**CHALLENGE 1**: Could you copy the lines of the records verbatim, beginning at the line that contains "Where should I click to: Click the orange" and stopping after the line that contains "click(x=573, y=68)"?

Though Wiley was frequently at odds Adams during the campaign, she noted the historical significance of his victory in that he will most likely become New York’s second Black mayor.
“That has tremendous meaning for so many New Yorkers, particularly Black and brown ones,” said Wiley.
The primary election also held significance in that it was the city’s first major race under the new ranked-choice voting system, which allows voters to rank up to five candidates on their ballots by preference. After all of the first-choice votes were tallied, Adams did not receive more than 50 percent of the vote, which initiated in essence an automatic runoff determined by the ranked-choice votes.
In each round of the tabulation, the candidate with the fewest first-choice votes was eliminated and their votes were redistributed to the voters’ next choice. Thirteen candidates appeared on the Democratic party line and were eliminated until Garcia and Adams remained. (Wiley was eliminated in the seventh round, trailing Garcia by 12,367). In the end, Adams held on to his initial lead, though it narrowed significantly through the tabulation, receiving 403,333 total votes to Garcia’s 394,907.
Though the one percent margin separating Adams and Garcia is thin, it does exceed the half of one percent at which a manual recount would be triggered under state law.
Adams will have a Republican opponent for the general election in November in Curtis Sliwa, the founder of the vigilante group Guardian Angels; but with registered Democratic voters far outnumbering Republicans in the city, Adams is all but guaranteed to succeed Bill de Blasio.

**THE DATA**:
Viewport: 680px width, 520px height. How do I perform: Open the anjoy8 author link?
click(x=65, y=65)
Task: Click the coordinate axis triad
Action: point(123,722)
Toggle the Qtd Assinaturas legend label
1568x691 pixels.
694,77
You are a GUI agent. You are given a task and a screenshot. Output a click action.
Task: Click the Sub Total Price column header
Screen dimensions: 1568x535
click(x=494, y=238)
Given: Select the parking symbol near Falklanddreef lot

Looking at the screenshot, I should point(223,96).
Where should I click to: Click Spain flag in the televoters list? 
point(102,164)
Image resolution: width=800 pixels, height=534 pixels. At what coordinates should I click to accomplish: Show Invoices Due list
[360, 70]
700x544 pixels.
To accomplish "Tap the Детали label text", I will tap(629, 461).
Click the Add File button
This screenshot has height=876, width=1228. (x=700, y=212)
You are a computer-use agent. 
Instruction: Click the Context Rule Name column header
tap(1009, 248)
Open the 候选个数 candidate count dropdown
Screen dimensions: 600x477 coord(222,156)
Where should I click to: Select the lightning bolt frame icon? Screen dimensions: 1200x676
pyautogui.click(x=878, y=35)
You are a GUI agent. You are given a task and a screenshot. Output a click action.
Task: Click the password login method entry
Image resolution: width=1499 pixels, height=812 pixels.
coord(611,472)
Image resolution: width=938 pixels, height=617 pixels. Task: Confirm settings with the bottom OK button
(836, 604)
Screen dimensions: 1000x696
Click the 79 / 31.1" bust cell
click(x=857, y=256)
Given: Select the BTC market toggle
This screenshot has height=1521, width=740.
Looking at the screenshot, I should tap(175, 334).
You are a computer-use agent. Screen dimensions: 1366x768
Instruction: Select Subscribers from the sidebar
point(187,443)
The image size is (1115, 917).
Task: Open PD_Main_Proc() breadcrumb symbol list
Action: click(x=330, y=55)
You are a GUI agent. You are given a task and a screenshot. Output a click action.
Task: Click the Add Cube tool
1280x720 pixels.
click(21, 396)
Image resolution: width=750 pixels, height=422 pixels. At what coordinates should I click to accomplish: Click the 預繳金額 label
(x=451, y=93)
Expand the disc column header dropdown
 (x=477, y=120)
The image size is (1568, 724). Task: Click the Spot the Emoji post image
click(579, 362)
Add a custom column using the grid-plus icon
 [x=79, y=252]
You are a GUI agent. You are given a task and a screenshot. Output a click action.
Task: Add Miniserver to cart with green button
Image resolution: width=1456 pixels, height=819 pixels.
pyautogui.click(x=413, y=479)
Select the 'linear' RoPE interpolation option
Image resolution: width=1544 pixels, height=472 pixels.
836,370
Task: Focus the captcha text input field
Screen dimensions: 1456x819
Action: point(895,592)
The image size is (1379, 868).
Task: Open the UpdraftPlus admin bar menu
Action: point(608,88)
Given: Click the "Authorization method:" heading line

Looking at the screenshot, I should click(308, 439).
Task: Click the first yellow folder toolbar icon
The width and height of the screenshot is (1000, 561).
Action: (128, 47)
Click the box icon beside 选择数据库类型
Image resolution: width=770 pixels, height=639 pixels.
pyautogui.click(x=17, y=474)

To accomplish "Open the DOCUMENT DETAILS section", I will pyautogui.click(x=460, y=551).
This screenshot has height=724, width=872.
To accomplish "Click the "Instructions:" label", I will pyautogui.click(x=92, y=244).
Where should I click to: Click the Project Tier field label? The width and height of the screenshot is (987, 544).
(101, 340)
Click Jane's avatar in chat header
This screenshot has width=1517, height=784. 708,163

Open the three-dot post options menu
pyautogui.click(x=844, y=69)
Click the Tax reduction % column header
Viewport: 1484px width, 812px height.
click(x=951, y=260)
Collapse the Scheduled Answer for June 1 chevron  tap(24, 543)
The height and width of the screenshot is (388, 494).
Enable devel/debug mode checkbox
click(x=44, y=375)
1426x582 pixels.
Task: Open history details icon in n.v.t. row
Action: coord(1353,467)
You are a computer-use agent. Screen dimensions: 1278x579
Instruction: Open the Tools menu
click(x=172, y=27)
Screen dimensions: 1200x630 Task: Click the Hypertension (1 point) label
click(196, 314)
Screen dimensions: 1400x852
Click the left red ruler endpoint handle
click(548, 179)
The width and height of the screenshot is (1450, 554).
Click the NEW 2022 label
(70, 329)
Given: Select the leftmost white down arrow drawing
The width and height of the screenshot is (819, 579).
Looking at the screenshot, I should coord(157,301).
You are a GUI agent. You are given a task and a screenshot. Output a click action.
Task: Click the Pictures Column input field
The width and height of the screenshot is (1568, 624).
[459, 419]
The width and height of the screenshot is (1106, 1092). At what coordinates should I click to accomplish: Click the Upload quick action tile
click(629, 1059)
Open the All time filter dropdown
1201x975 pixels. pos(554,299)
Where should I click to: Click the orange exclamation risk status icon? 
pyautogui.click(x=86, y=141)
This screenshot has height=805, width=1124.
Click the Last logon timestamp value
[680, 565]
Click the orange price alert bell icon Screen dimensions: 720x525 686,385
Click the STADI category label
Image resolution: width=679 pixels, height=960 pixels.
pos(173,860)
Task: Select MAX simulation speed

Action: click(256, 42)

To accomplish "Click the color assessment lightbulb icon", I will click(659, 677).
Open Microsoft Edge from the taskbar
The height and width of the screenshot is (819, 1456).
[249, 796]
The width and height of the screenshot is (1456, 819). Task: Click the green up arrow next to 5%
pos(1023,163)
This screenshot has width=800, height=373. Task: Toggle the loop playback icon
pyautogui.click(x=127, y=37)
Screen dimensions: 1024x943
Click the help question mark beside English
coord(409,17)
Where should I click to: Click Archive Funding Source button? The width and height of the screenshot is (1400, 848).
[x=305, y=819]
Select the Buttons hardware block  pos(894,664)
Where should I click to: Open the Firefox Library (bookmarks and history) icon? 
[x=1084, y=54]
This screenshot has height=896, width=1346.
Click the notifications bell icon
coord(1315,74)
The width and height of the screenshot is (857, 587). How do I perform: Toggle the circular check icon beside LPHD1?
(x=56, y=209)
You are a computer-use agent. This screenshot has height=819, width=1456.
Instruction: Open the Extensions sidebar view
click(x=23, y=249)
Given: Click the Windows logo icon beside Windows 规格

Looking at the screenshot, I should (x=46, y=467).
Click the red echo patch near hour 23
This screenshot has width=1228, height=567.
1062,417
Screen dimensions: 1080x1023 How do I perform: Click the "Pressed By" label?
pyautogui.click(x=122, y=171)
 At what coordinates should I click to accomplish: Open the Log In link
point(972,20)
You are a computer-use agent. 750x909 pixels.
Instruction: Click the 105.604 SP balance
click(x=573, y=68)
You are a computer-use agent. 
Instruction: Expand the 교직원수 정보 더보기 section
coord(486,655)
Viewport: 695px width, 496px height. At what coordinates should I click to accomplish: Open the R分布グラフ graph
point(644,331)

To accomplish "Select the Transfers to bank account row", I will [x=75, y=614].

**CHALLENGE 2**: Can you repeat word for word the part of the passage on the New York mayoral primary that begins at the words "The primary election" and stops after the words "the ranked-choice votes."?

**FINAL RESULT 1**:
Where should I click to: Click the orange exclamation risk status icon? 
pyautogui.click(x=86, y=141)
This screenshot has height=805, width=1124.
Click the Last logon timestamp value
[680, 565]
Click the orange price alert bell icon Screen dimensions: 720x525 686,385
Click the STADI category label
Image resolution: width=679 pixels, height=960 pixels.
pos(173,860)
Task: Select MAX simulation speed

Action: click(256, 42)

To accomplish "Click the color assessment lightbulb icon", I will click(659, 677).
Open Microsoft Edge from the taskbar
The height and width of the screenshot is (819, 1456).
[249, 796]
The width and height of the screenshot is (1456, 819). Task: Click the green up arrow next to 5%
pos(1023,163)
This screenshot has width=800, height=373. Task: Toggle the loop playback icon
pyautogui.click(x=127, y=37)
Screen dimensions: 1024x943
Click the help question mark beside English
coord(409,17)
Where should I click to: Click Archive Funding Source button? The width and height of the screenshot is (1400, 848).
[x=305, y=819]
Select the Buttons hardware block  pos(894,664)
Where should I click to: Open the Firefox Library (bookmarks and history) icon? 
[x=1084, y=54]
This screenshot has height=896, width=1346.
Click the notifications bell icon
coord(1315,74)
The width and height of the screenshot is (857, 587). How do I perform: Toggle the circular check icon beside LPHD1?
(x=56, y=209)
You are a computer-use agent. This screenshot has height=819, width=1456.
Instruction: Open the Extensions sidebar view
click(x=23, y=249)
Given: Click the Windows logo icon beside Windows 规格

Looking at the screenshot, I should (x=46, y=467).
Click the red echo patch near hour 23
This screenshot has width=1228, height=567.
1062,417
Screen dimensions: 1080x1023 How do I perform: Click the "Pressed By" label?
pyautogui.click(x=122, y=171)
 At what coordinates should I click to accomplish: Open the Log In link
point(972,20)
You are a computer-use agent. 750x909 pixels.
Instruction: Click the 105.604 SP balance
click(x=573, y=68)

**FINAL RESULT 2**:
The primary election also held significance in that it was the city’s first major race under the new ranked-choice voting system, which allows voters to rank up to five candidates on their ballots by preference. After all of the first-choice votes were tallied, Adams did not receive more than 50 percent of the vote, which initiated in essence an automatic runoff determined by the ranked-choice votes.